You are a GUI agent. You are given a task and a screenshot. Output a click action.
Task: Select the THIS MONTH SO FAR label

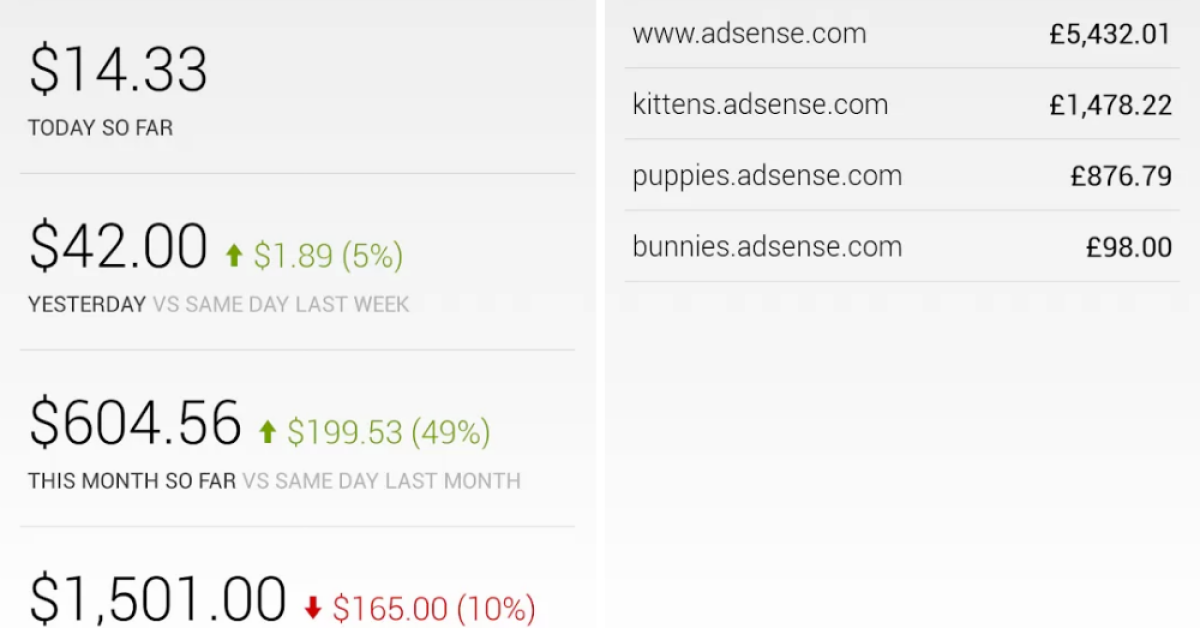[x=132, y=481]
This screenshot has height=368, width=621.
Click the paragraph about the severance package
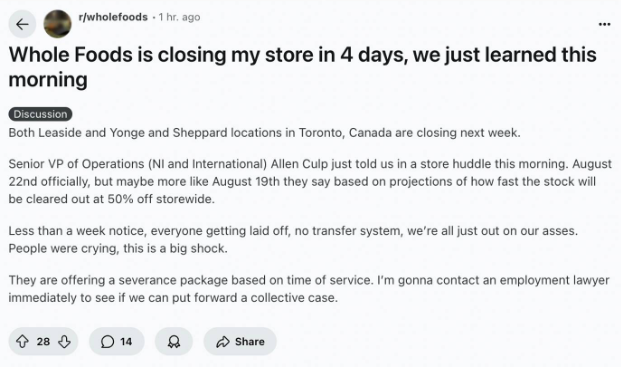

......

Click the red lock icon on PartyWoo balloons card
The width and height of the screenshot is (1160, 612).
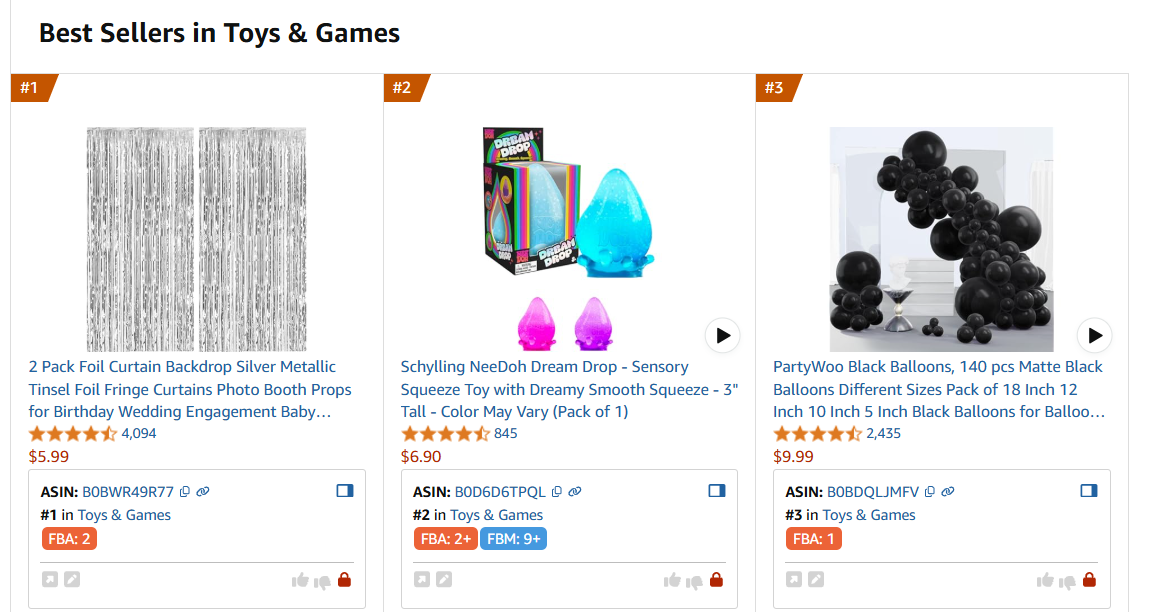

......

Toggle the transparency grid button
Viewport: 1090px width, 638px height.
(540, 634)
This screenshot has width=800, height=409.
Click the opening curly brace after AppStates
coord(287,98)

......

WORK TASK: An exact copy of the lines above, from the one containing "This screenshot has height=368, width=621." down to the one containing "Click the paragraph" and including both, is the whole answer; retype it and nothing else.

WRITTEN REPLY:
This screenshot has height=368, width=621.
Click the paragraph about the severance package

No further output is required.